Regardless of what stage of business you are currently in, it is important to focus on the quality of your marketing spend rather than the quantity. By reducing your marketing costs and optimizing your spend, you will be able to free up your resources that can then be used to invest in newer channels of marketing and customer acquisition. In this article, we will take a look at some ways to do this.
1. Don’t Invest In Monthly Subscriptions
SaaS tools have soared in popularity over the past decade and most online tools today charge a subscription fee to use their tools. This pricing model makes sense for the vendors, but as users, it creates a monthly liability that can significantly hit your marketing budget. One solution is to go back to the software alternatives that charge a one-time license fee. Another way to do it is to find competitor products that offer customers a ‘Pay As You Go’ solution.
Compared to monthly subscriptions, PAYG services only bill you for your consumption. This way, you are never charged for resources that you did not consume. If you do not find a tool that fits the bill here, do not hesitate to contact your favorite tool provider and request for a PAYG model. A lot of SaaS tool providers are accommodating with these requirements.

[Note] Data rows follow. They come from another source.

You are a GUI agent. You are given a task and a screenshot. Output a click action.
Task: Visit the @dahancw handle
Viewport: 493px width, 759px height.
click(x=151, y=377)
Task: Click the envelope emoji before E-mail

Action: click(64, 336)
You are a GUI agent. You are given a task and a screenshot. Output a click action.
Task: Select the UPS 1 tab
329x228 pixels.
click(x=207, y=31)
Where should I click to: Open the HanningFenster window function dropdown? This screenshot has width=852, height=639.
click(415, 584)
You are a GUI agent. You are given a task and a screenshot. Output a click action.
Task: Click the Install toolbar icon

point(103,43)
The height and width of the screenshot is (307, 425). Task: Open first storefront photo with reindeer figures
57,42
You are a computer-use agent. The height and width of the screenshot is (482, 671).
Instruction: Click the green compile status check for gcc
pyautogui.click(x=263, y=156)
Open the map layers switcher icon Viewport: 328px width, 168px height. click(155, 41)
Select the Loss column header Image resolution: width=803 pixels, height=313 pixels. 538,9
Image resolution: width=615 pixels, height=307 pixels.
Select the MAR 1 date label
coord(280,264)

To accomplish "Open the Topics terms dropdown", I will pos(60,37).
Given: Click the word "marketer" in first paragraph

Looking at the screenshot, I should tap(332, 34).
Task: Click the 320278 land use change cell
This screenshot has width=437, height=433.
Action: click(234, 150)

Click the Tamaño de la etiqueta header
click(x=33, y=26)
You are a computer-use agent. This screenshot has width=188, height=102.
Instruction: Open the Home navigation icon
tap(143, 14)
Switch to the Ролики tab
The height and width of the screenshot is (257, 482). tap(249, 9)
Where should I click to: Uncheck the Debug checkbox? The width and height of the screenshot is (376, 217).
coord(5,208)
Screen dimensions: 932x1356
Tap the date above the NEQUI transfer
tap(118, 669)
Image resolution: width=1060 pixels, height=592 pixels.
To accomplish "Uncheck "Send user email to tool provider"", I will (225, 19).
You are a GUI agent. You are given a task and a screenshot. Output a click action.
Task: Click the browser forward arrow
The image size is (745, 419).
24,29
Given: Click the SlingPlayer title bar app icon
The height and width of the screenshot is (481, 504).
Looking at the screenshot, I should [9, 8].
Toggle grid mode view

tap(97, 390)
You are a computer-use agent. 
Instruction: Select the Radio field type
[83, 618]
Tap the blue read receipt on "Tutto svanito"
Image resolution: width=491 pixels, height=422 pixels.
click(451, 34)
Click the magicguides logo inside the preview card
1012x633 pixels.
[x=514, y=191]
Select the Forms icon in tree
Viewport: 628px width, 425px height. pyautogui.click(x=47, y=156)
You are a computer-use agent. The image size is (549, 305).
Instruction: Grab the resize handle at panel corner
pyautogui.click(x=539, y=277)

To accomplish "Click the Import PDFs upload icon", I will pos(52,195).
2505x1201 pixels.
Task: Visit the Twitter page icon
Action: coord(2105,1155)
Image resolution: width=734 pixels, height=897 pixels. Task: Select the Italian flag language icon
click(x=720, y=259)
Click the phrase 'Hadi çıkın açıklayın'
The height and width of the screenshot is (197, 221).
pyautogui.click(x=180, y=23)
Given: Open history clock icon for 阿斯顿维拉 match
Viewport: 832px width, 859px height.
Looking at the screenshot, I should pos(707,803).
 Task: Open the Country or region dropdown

2. Use Multi-Channel Marketing Services
Businesses typically invest in anywhere between 4-6 different marketing channels. This includes a suite of offline (print media, trade shows, TV ads, etc.), online (PPC, SEO, social media) and hybrid (SMS, fax, etc.) channels. Investing in niche tools that cater to these different channels independently can be prohibitive and the costs can easily add up.
Instead, identify multi-channel marketing tools that can do several channels together. For instance, instead of paying separately for SMS marketing, email marketing, fax marketing, etc., use a tool like HubSpot or Hubbion that can do multiple kinds of marketing from the same platform. This way, you do not end up spending separately on each of these different tools. Similarly, if you use social media marketing, do not sign up with tools that specialize in just Facebook, Twitter or Instagram. Instead use a tool like HootSuite that does all of this from one place.
3. Audit Your Expenses Each Month
Marketers routinely sign up to try new and interesting products that they think can grow their business. If left unchecked, a lot of these tools that a marketer never intended to use, could silently remain active and could bleed your business a lot of money each month. The best way to ensure this does not happen is by conducting monthly audits on the expenses incurred on your business credit cards and unsubscribing from tools that you do not intend to use. You may also go a step further and calculate the ROI from each of your paid tools so that you may be in a better position to unsubscribe from any service that is not providing you with enough value.
4. Ask For Discounts
It is now common for marketing tool developers to have a ‘Pricing’ page on their website that contains all the information regarding the various plans and features. Typically, only enterprise customers with large volume orders are provided with a quote commensurate to their use. Unbeknownst to a lot of businesses, the pricing plans displayed on the website are not always fixed and it is always room for negotiation. Before you pay for a service, always remember to ask for a discount. Even if you save your business a few dozen dollars a month, the overall savings from various tools over a year can add up fast and can help your business save a significant portion of your spending in the long run.